WORK TO DO: Could you arrange every line of the material below as a JSON list of strings, one string per line, skipping blank lines and leaving the pictures out?

___ DATA RECORDS

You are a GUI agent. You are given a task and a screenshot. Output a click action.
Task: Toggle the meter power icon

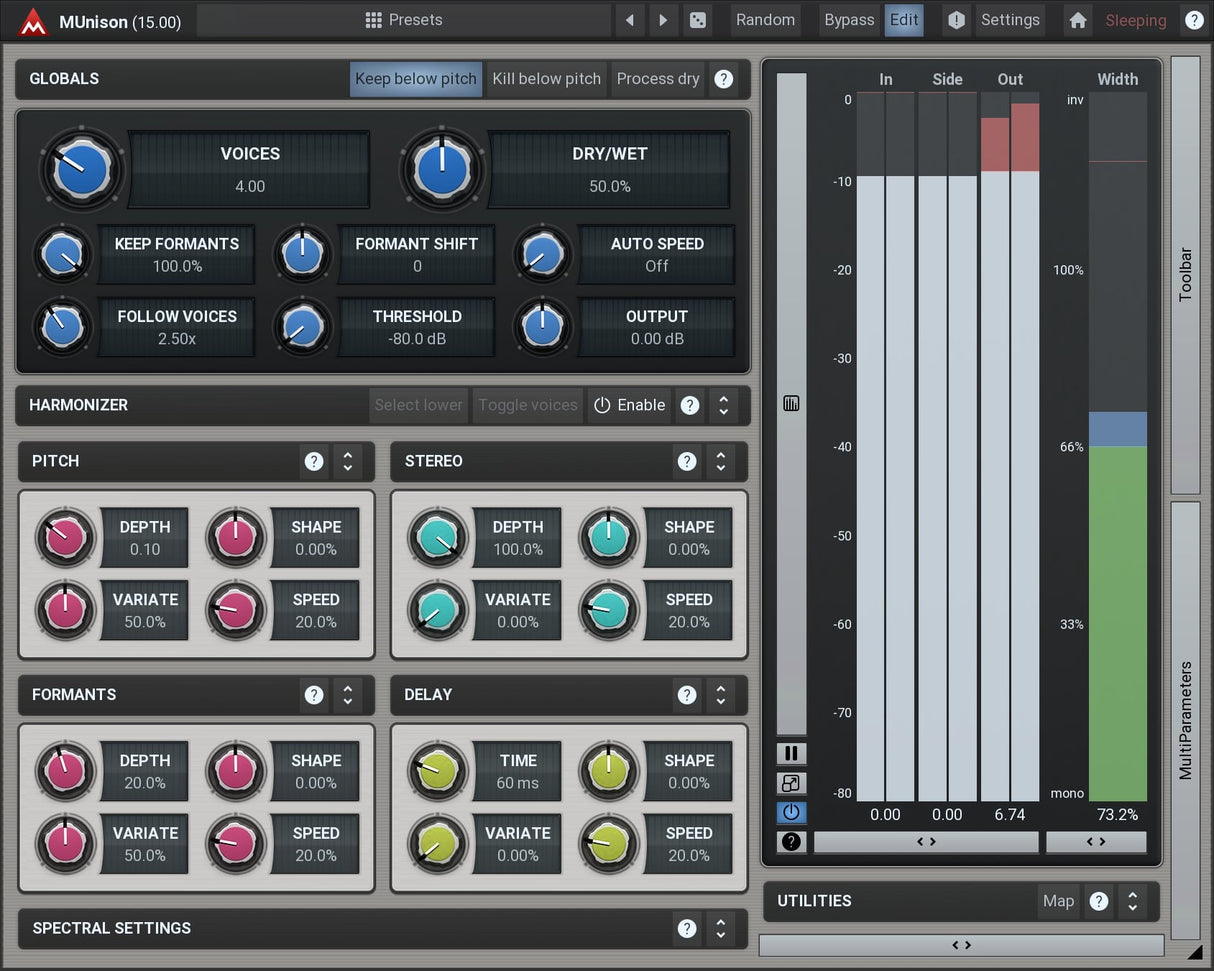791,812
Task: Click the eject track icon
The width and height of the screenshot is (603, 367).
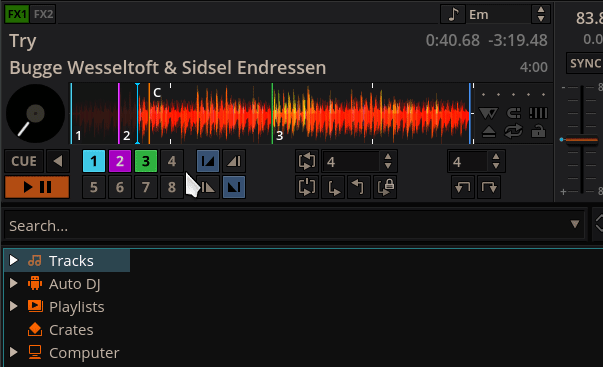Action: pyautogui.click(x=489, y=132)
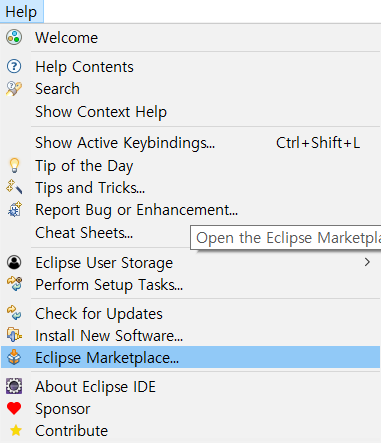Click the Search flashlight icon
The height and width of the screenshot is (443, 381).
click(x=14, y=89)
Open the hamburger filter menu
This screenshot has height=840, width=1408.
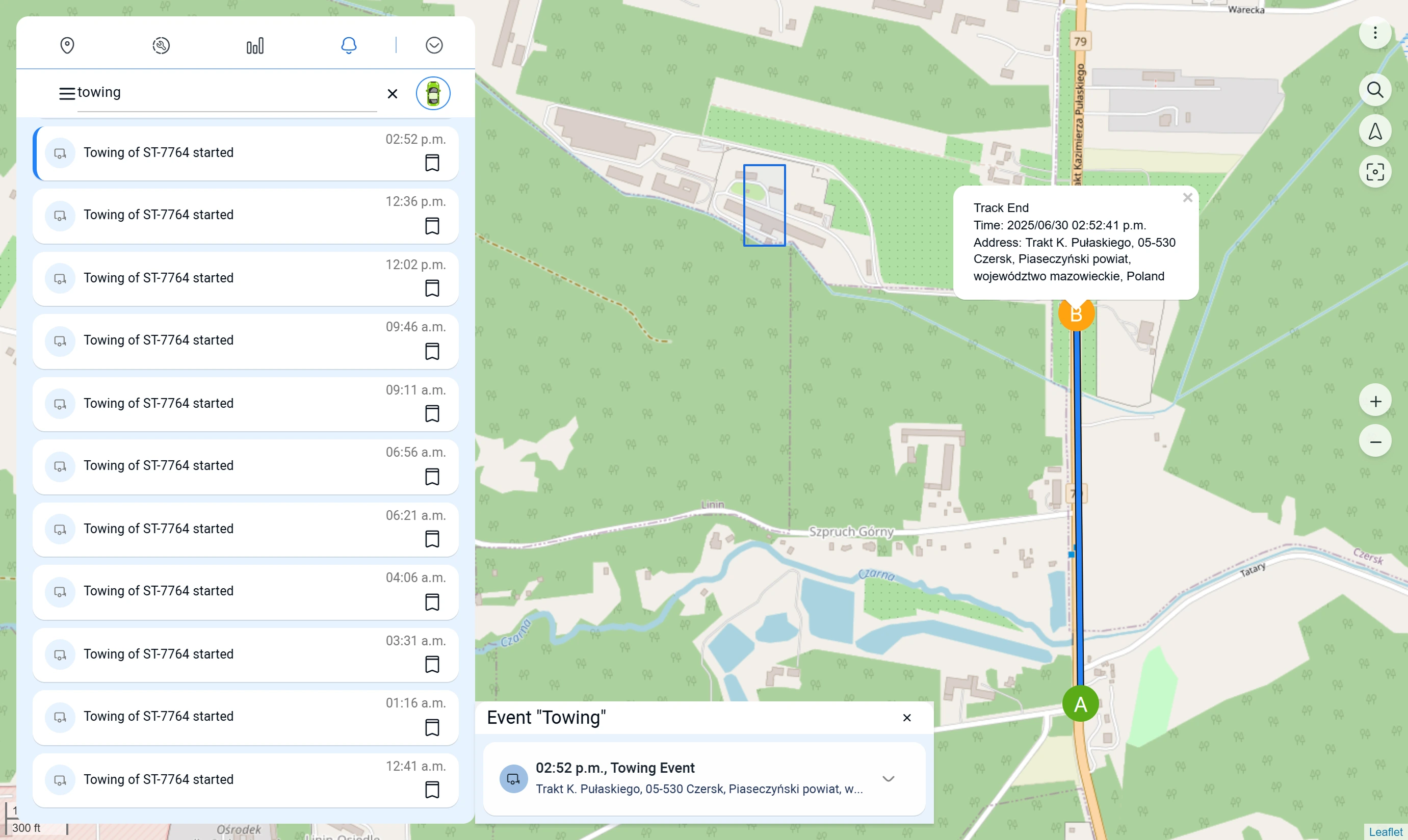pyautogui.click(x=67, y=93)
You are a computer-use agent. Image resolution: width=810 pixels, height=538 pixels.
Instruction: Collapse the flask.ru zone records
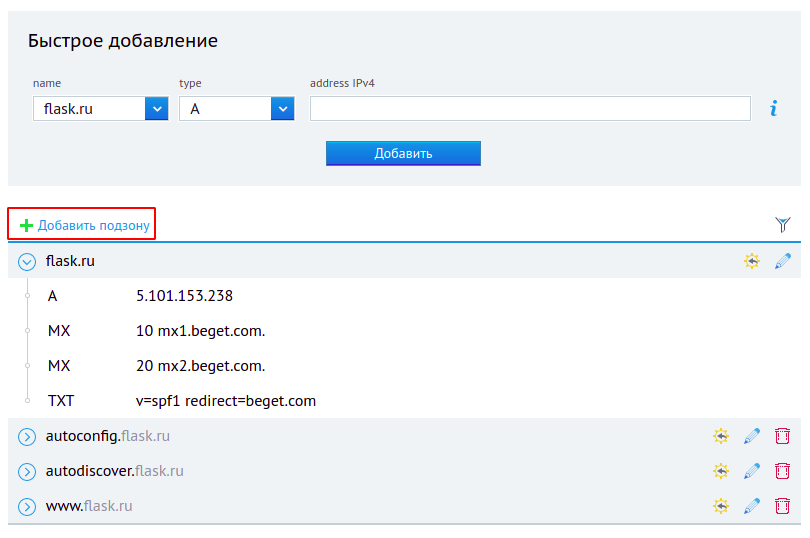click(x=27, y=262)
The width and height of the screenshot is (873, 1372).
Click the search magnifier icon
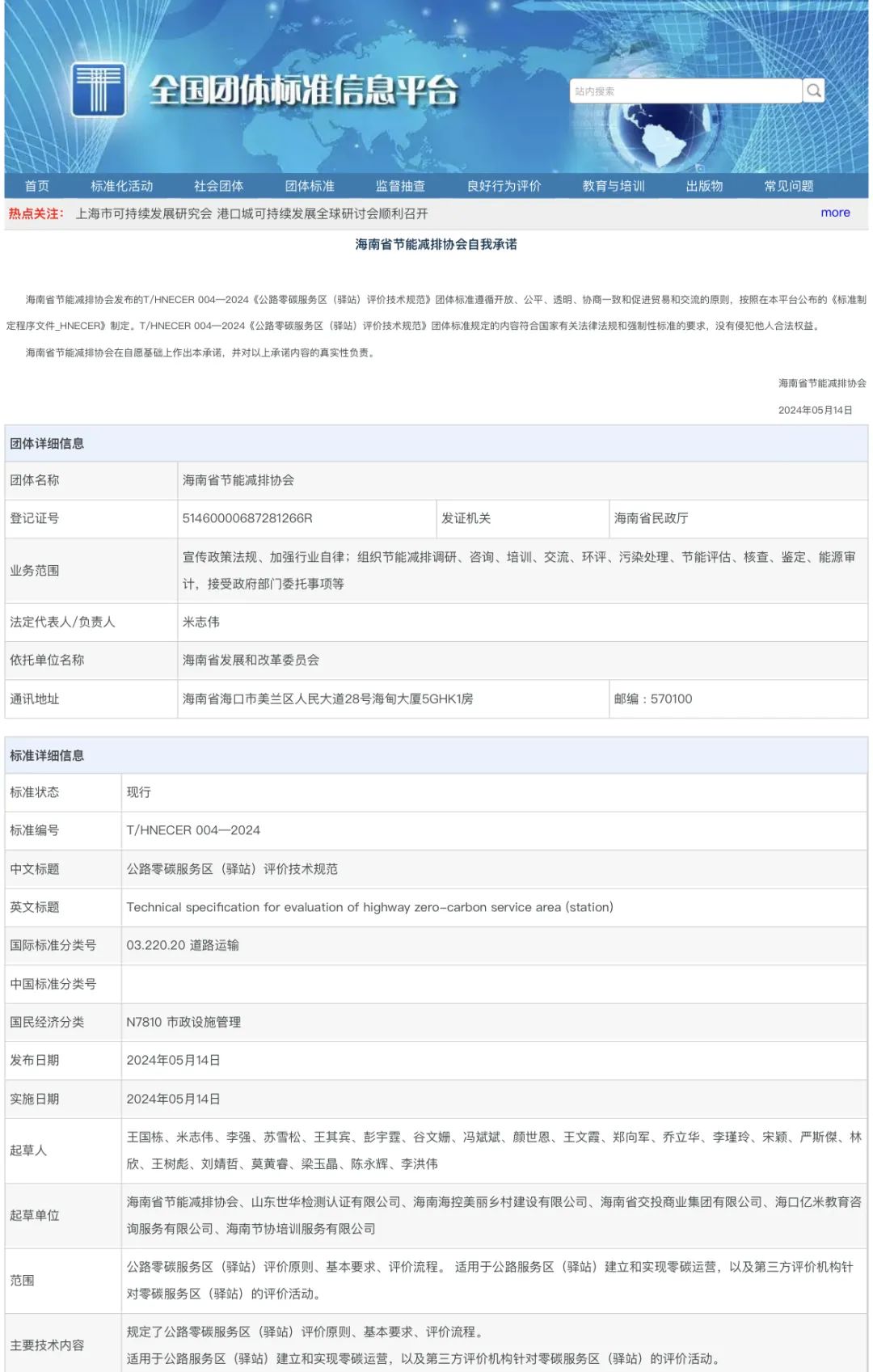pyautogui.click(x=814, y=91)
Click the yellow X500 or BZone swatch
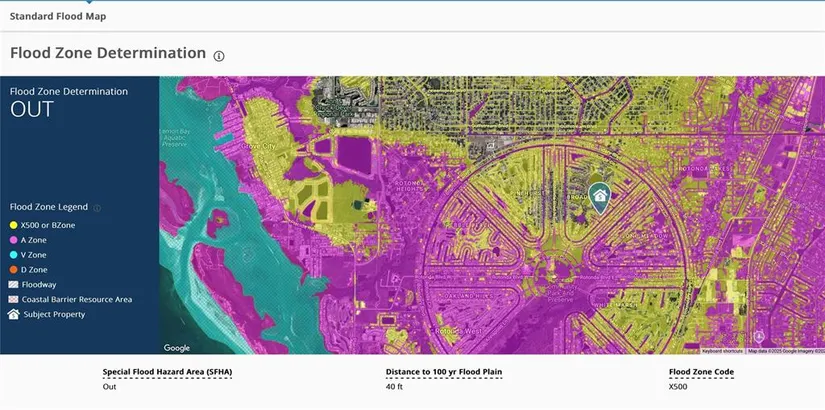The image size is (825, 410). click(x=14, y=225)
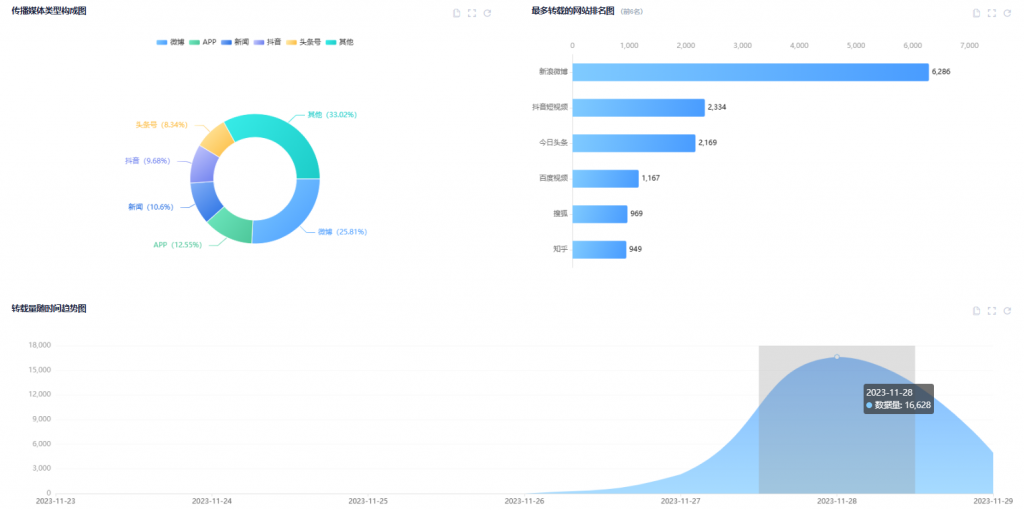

______

OUTPUT OF THE TASK:
[
  "You are a GUI agent. You are given a task and a screenshot. Output a click action.",
  "Task: Toggle the meter power icon",
  "791,812",
  "Task: Click the eject track icon",
  "The width and height of the screenshot is (603, 367).",
  "Action: pyautogui.click(x=489, y=132)",
  "Click the Search flashlight icon",
  "The height and width of the screenshot is (443, 381).",
  "click(x=14, y=89)",
  "Open the hamburger filter menu",
  "This screenshot has height=840, width=1408.",
  "pyautogui.click(x=67, y=93)",
  "You are a computer-use agent. Image resolution: width=810 pixels, height=538 pixels.",
  "Instruction: Collapse the flask.ru zone records",
  "click(x=27, y=262)",
  "The width and height of the screenshot is (873, 1372).",
  "Click the search magnifier icon",
  "pyautogui.click(x=814, y=91)",
  "Click the yellow X500 or BZone swatch",
  "The image size is (825, 410). click(x=14, y=225)"
]